Brief> Repeat the listing word for word, but skip any pictures.
.....
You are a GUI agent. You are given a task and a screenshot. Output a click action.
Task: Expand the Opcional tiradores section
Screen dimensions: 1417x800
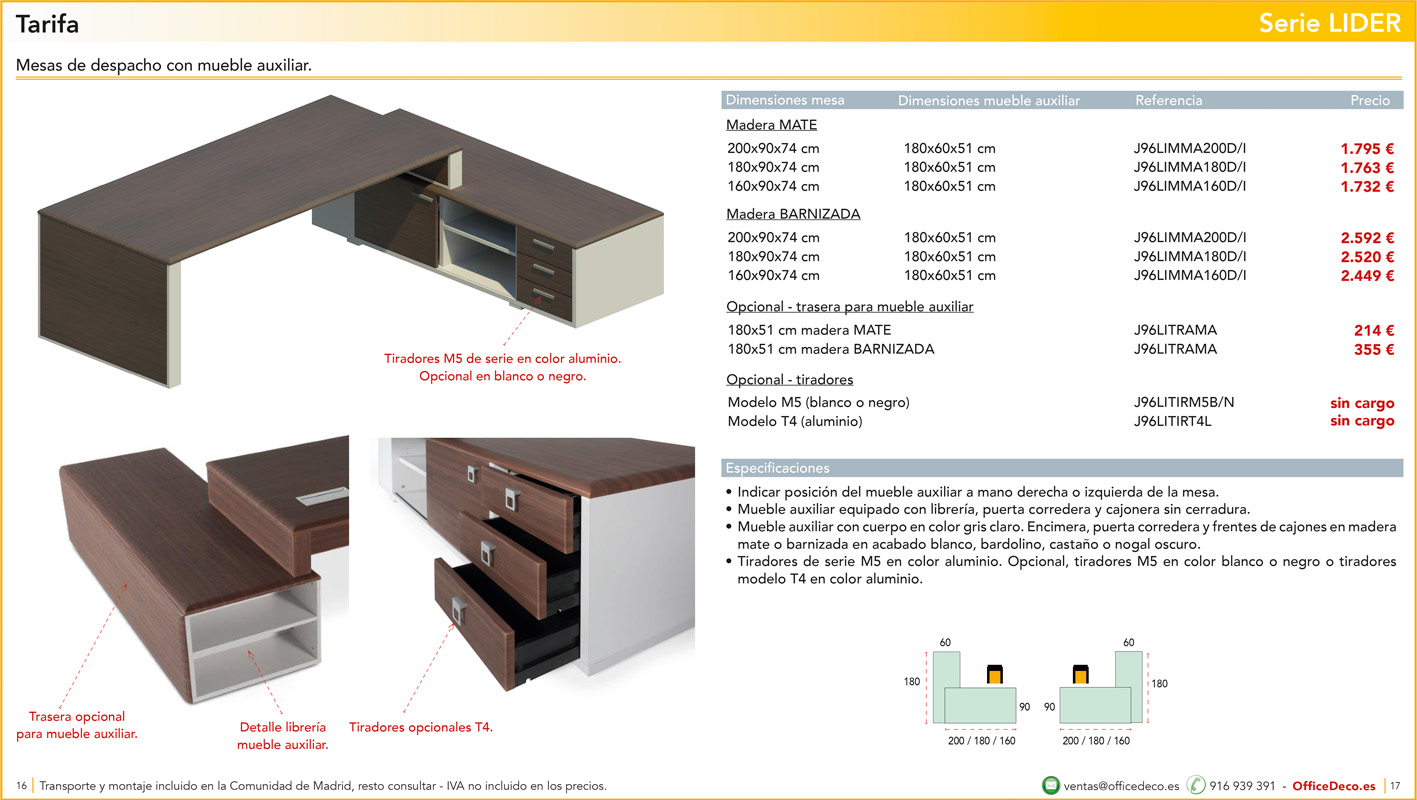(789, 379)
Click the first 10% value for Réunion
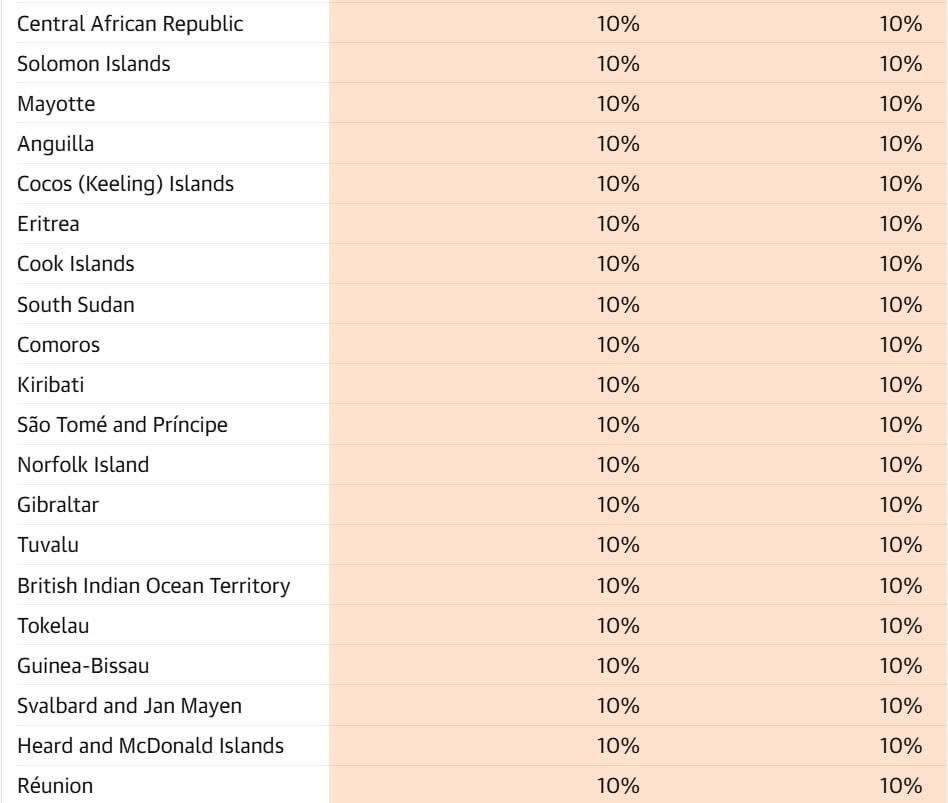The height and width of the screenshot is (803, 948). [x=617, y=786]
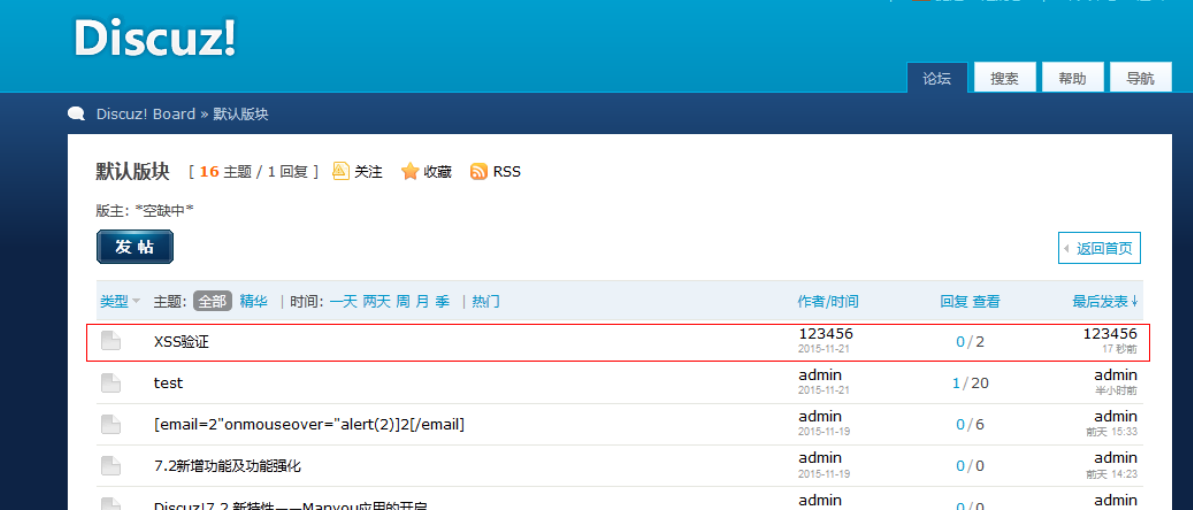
.....
Solution for this problem>
You are a GUI agent. You are given a task and a screenshot. Output a click action.
Task: Expand the Opcional tiradores section
Screen dimensions: 1417x800
(789, 379)
Click the first 10% value for Réunion
The height and width of the screenshot is (803, 948). [x=617, y=786]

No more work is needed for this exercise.